Content scraping and competitive intelligence operations target high-ranking sites to understand what is working. A competitor or intelligence platform that can map the full content architecture of a successful site — every page, every geo target, every article topic — can attempt to replicate the strategy. Blocking these operators entirely reveals that they have been detected. Serving them maze content lets them believe they have successfully gathered intelligence while learning nothing real.
When the gate classifies a visitor as FOE, the request is transparently forwarded to the mirror maze handler. The maze serves HTML pages with plausible content structure, correct HTTP 200 status codes, and realistic response times. Links within maze pages lead to other maze pages, keeping the adversary in the maze across a full session.
The maze content is not random — it is structured to appear coherent and complete to an automated scraper while being useless for replication. Page titles exist. Navigation exists. Content exists. But the architecture, the geographic targeting logic, the article clustering, and the SEO signals that produce rankings are absent or inverted.
The maze includes fingerprinting — adversary classes receive content with inverted infrastructure signatures. Tencent-class visitors receive pages fingerprinted to look like Alibaba infrastructure. Alibaba-class visitors receive Zayo fingerprints. If two adversary actors from different classes compare their intelligence reports about the same site, they find contradictions.
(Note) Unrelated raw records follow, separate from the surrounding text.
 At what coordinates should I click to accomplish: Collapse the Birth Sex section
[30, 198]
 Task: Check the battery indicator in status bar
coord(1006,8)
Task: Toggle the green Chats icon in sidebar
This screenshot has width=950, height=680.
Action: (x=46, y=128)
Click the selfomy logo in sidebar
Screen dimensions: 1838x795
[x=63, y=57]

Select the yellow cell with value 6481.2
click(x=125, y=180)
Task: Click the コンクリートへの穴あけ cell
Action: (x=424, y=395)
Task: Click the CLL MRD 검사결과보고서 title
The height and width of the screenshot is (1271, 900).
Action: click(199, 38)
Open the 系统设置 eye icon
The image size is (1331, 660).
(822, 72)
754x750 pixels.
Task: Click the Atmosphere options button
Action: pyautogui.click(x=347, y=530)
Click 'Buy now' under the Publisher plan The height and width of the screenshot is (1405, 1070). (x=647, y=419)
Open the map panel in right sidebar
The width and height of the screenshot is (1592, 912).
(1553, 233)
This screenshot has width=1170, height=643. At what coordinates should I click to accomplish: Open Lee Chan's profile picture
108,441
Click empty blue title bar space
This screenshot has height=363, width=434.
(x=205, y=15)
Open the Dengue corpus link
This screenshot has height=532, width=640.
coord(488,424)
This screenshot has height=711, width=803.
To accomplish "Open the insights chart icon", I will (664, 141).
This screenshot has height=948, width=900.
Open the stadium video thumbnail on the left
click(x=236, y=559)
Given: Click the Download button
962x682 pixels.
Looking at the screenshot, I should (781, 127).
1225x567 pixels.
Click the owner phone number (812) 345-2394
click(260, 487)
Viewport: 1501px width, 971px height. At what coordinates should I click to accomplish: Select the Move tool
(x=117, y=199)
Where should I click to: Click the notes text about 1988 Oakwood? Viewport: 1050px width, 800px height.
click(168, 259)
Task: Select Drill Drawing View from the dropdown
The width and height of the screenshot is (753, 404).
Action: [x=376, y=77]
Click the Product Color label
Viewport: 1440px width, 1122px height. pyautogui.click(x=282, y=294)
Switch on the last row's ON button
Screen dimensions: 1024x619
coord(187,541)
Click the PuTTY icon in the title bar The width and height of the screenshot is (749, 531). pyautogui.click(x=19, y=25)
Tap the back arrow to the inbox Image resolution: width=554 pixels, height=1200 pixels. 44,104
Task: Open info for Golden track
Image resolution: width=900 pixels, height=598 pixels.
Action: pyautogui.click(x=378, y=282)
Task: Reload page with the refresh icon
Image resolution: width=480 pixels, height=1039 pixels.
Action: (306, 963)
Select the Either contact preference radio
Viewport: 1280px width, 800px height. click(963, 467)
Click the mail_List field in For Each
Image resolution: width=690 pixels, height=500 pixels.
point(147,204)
The canary link system detects crossover — hidden URLs in maze content that, if followed, confirm the maze session has led to a real site request. A canary hit is evidence that maze content is crossing over into real research operations, providing intelligence about adversary information-sharing behavior.
The MM deployment mirror maze was first deployed on Day 29 at 5:41 PM. The first catch occurred 32 seconds later. By Day 37, 175 foe IPs had been logged, 11 confirmed maze sessions had run, and the canary link had been hit once — confirming crossover from a Tencent-class actor carrying Zayo fingerprints back to a session that accessed a real URL.